Hilary Calvert, the potential next Act MP, says she "unreservedly" supports party leader Rodney Hide and is ready for Parliament if she is called upon.

Ms Calvert, a Dunedin property lawyer, is number six on the Act Party list and would find herself in Parliament should MP David Garrett leave the House of Representatives.

Mr Garrett today resigned following a series of embarrassing revelations for the party's hardline law and order spokesperson, including an assault conviction and the admission he used a dead baby's birth certificate to obtain a false passport.

If he goes, Mr Hide will lose an ally, as the party is split between those who support the current leader and those who side with veteran MP Roger Douglas.

Act's latest controversy comes a month after the messy displacing of deputy leader Heather Roy amid allegations of bullying behaviour by Mr Hide.

Ms Calvert today said she "absolutely" supports Mr Hide.

"I think it is important, particularly in a small party like Act, that the leader has everyone's total support.
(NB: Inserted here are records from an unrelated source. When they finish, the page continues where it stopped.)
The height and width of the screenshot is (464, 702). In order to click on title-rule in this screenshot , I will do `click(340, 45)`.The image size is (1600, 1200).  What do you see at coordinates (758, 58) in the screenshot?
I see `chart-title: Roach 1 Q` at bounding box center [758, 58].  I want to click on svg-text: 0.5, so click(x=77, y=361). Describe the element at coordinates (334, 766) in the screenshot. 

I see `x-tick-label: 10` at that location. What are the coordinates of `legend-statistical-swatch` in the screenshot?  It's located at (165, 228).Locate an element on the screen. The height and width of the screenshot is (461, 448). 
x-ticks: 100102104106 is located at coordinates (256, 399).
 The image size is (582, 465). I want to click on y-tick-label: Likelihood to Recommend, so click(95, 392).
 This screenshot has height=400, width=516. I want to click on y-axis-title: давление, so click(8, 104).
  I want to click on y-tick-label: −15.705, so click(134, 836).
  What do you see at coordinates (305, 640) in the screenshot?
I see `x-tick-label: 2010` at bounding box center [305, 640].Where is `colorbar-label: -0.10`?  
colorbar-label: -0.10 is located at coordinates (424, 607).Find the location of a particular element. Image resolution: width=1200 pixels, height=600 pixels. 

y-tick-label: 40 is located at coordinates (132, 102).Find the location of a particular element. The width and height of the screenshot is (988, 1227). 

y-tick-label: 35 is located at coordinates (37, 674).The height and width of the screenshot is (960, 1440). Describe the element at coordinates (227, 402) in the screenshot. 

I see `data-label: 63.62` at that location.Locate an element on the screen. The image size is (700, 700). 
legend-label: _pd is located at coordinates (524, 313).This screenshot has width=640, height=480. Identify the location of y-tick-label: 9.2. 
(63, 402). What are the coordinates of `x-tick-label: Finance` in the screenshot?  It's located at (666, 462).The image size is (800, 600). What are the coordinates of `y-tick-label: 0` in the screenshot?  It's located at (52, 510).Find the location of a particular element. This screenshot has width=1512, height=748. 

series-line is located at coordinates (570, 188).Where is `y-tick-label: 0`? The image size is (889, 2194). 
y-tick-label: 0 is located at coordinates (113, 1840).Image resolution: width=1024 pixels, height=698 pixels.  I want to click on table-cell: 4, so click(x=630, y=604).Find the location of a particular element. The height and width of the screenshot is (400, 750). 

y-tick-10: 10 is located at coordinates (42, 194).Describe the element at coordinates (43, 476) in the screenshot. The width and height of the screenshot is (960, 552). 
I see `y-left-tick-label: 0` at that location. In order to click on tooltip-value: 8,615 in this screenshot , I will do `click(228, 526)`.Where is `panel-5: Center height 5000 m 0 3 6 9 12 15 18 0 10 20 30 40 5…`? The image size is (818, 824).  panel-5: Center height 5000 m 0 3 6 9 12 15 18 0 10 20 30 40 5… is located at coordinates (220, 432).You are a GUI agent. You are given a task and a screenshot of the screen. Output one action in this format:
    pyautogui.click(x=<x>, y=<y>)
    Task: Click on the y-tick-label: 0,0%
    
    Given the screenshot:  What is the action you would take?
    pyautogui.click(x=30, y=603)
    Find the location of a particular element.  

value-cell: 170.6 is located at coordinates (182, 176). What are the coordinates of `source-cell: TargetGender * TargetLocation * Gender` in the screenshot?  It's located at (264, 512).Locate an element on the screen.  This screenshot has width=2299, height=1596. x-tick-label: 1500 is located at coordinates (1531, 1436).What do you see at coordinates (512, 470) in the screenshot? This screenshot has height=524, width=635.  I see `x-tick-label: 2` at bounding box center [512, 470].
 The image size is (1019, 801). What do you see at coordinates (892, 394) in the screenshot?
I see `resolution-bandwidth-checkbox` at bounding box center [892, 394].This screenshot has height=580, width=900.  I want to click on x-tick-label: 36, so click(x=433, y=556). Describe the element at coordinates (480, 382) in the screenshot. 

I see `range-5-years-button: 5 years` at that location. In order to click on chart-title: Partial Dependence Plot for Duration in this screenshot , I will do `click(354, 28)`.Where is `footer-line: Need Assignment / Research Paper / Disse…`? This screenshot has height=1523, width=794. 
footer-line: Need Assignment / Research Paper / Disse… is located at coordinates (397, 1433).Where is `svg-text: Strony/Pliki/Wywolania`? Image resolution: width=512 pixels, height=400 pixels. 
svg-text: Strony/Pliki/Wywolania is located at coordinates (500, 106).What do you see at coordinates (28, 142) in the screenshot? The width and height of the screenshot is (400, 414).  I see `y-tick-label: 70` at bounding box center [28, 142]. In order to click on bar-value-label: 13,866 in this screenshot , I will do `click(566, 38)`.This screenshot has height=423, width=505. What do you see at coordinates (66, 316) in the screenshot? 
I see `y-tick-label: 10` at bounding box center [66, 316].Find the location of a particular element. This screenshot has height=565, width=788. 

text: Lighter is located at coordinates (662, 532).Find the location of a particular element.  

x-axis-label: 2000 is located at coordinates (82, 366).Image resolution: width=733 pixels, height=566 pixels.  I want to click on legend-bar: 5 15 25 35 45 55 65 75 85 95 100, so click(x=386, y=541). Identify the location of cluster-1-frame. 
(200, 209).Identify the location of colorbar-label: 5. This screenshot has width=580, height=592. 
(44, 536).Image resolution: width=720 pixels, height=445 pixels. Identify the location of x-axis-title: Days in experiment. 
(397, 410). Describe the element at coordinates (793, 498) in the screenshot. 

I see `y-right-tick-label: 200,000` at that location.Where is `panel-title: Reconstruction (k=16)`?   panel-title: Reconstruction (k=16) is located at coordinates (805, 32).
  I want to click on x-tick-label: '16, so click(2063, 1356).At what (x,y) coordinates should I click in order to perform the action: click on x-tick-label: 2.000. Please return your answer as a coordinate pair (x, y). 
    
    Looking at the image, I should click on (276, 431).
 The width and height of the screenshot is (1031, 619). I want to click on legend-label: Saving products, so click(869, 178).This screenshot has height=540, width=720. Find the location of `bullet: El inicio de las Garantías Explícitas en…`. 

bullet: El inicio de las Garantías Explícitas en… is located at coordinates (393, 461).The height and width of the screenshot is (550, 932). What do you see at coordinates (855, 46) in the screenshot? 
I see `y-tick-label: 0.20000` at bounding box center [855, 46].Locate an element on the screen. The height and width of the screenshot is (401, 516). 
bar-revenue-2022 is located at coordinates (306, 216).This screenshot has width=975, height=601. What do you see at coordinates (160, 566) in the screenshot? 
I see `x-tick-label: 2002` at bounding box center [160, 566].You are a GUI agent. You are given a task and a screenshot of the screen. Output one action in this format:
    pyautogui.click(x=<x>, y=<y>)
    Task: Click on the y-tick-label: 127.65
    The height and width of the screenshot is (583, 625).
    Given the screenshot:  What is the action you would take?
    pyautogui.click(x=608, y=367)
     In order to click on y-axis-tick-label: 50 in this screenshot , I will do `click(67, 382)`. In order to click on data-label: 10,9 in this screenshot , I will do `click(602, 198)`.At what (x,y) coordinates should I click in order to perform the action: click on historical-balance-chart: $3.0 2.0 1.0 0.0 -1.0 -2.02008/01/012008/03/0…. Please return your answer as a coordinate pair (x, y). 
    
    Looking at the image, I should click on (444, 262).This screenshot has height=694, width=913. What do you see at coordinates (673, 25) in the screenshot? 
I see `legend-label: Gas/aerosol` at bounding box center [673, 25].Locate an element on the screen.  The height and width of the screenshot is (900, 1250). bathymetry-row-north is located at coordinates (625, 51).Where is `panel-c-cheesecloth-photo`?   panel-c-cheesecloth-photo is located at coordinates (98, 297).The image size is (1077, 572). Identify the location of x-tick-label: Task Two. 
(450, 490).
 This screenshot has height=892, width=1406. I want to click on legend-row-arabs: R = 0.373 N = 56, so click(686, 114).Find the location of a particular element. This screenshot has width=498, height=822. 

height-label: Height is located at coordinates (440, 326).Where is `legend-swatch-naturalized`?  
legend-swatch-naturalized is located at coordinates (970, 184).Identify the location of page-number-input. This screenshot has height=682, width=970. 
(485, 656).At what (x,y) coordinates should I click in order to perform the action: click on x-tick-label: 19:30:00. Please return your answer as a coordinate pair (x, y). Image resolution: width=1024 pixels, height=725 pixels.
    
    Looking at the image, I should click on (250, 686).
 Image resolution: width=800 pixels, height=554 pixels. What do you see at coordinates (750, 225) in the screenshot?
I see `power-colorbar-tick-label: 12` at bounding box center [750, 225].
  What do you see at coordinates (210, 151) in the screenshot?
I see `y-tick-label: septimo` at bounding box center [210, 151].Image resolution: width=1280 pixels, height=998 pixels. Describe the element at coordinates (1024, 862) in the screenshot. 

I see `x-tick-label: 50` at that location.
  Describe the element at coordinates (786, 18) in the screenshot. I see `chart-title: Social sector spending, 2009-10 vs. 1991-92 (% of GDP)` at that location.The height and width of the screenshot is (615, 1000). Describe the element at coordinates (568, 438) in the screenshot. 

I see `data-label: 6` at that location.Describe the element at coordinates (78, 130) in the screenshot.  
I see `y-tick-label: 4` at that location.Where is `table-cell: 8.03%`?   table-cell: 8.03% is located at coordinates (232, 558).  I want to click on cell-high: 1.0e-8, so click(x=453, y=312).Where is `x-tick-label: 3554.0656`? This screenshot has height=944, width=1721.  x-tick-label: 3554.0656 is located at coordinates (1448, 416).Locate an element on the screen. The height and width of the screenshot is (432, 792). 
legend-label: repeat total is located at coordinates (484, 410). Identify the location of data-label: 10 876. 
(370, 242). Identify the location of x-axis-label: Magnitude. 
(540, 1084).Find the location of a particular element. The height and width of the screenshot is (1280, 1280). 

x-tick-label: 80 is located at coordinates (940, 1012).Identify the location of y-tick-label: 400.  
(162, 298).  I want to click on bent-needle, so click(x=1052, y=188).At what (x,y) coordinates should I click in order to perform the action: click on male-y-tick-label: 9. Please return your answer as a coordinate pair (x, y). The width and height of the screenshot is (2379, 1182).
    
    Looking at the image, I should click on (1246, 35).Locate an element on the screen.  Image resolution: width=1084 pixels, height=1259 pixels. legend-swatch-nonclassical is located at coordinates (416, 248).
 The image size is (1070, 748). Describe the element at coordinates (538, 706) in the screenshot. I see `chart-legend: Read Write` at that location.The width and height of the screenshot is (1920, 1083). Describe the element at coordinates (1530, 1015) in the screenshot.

And I would do that unreservedly."

While Ms Calvert said she would not comment on the controversies surrounding Mr Garrett, she said she was ready to become the party's fifth member in Parliament.

"I think it is time to get back to work and get Act Party politics in front of people," she said.

Ms Calvert said she believes government often gets too involved with its citizens' lives.

"I care most about the framework the Government provides for us all in New Zealand. As a democracy, it takes money from our citizens... it is important it uses the money wisely and for the best of us all."

Ms Calvert has been an Act Party member for 10 years, and said her experience as a lawyer would serve her well in Parliament.

"I think it can help you understand the role the Government plays in our lives, and what it is possible for government to do by legislation and what is not possible for government to do by legislation."

After the two blots on Mr Garrett's record were revealed this week and both Act leader Rodney Hide and Transport Minister Steven Joyce subsequently admitted past offences, Ms Calvert would not comment on whether or not she has any convictions.

"I'm not going to say I don't. I can't remember a speeding ticket," she said.

"I will have to have a proper think about it."